:: SUPPLIED PASSAGE ::
========================================================================

Maryland is one win away from the best start in school history, but coach Mark Turgeon is more focused with his team's continued improvement than its place in the record books.

The No. 11 Terrapins look to hand short-handed Illinois its first home loss and send it to its worst Big Ten start in seven seasons Wednesday night.

Maryland (14-1, 2-0) has never won 15 of its first 16, but is off to its best start since 1996-97.

"Our confidence is at an all-time high right now," forward Damonte Dodd said. "I don't think people expected us to be doing as well as we are, so we've just got to continue to build on this and keep getting better."

Turgeon, who guided Texas A&M to starts of 15-1 in 2007-08 and 16-1 in 2010-11, continues to downplay his team's early success.

"We talk about getting better," he said. "We talk about the good things we have done, and we're positive and confident because of it.

"What matters to me is how we're playing, and I don't think we're playing as well as we can play. We've got to play a more complete game and be a little bit more consistent."

========================================================================

:: MATERIAL ::
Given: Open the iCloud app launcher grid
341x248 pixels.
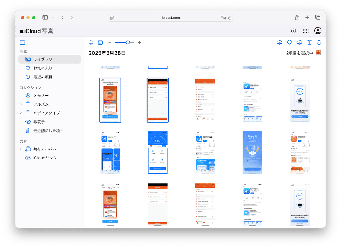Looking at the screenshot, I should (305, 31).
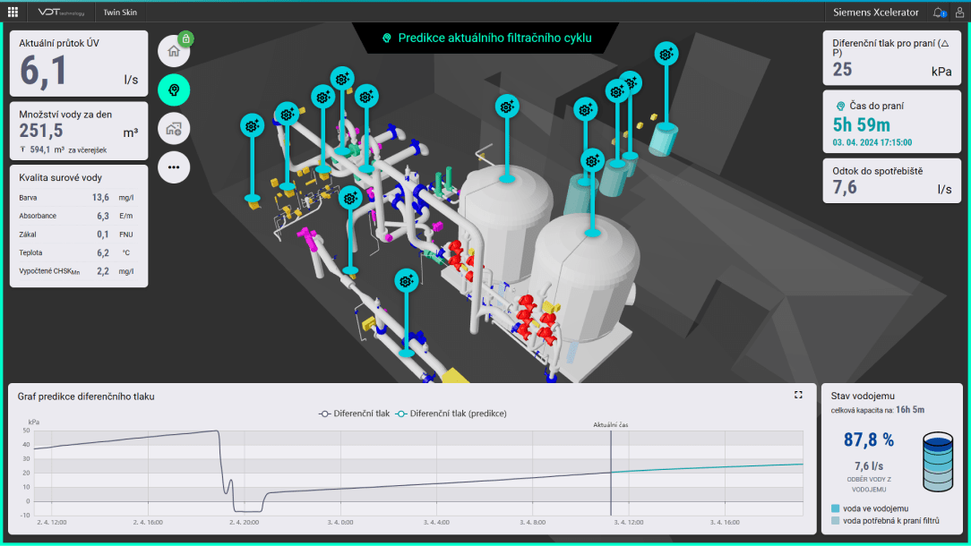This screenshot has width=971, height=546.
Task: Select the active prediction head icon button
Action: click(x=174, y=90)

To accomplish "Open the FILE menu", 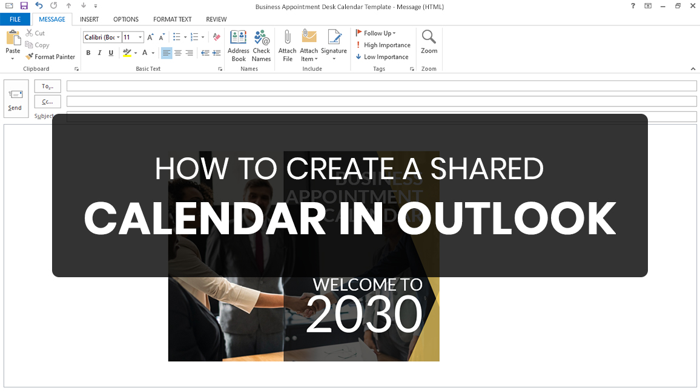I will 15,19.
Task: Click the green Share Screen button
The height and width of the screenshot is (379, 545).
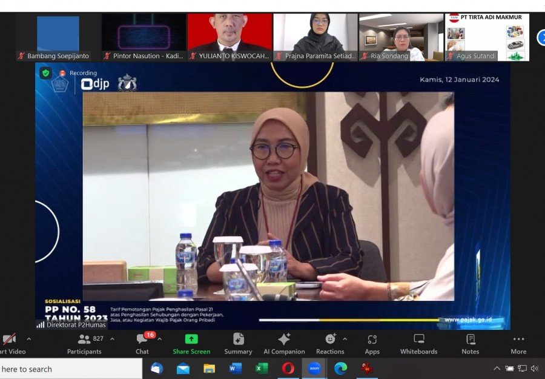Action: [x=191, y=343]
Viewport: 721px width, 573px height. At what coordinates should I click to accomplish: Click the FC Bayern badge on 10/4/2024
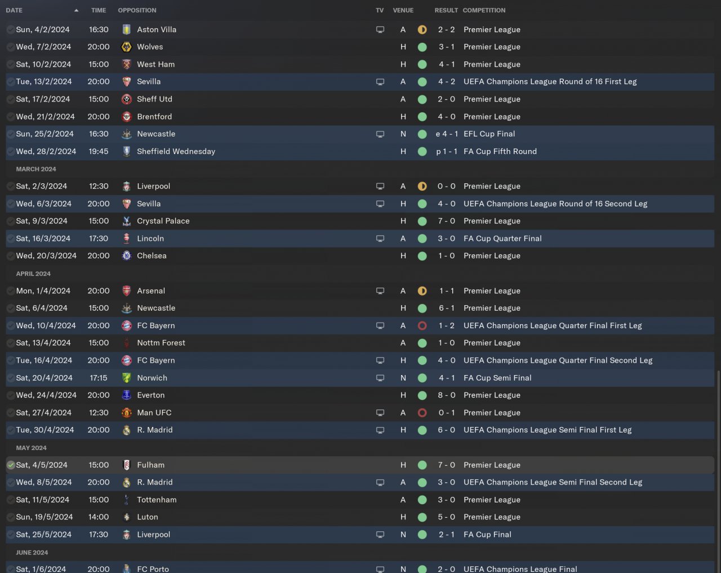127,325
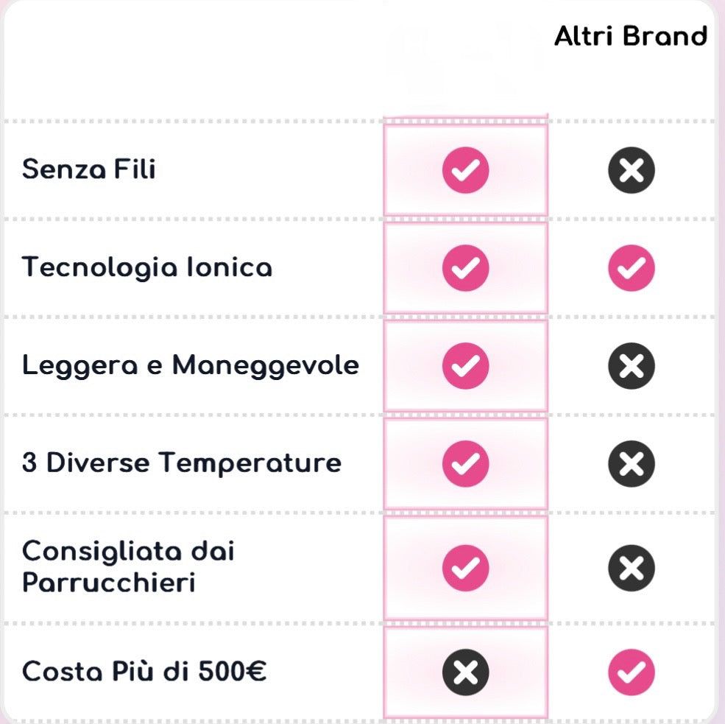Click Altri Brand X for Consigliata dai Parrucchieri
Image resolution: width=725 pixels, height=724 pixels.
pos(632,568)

========================================================================

:: EXERCISE INSTRUCTIONS ::
(a) According to the Maryland basketball article, in which seasons did Turgeon lead Texas A&M to its 15-1 and 16-1 starts?
(b) Carry on the Maryland basketball article from the point where it stops.

:: RESULTS FOR THE EXERCISE ::
(a) Texas A&M started 15-1 in 2007-08 and 16-1 in 2010-11.

(b)
Turgeon has reason for concern after the Terps shot a combined 37.4 percent while winning 68-66 in double-overtime at Michigan State last Tuesday and 70-58 over Minnesota on Saturday. They shot 47.6 percent during non-conference play.

Leading scorer Melo Trimble (16.2 points per game) has shot 25.0 percent, including 2 of 16 from 3-point range, in the last two.

Maryland, however, held the Spartans and Gophers to 33.1 percent shooting - including 8 of 44 from beyond the arc. The Terps rank among the nation's best in defensive effective field-goal percentage (42.3).

"We have a lot of momentum so far, but we have to continue to win and continue to execute and defend the way we know how we can," swingman Dez Wells said.

The Terps didn't allow more than 66 points and yielded 37.3 percent shooting to win its two true road contests at Oklahoma State and Michigan State, but Illinois (10-5, 0-2) has averaged 89.4 points on 50.8 percent shooting while going 7-0 at home.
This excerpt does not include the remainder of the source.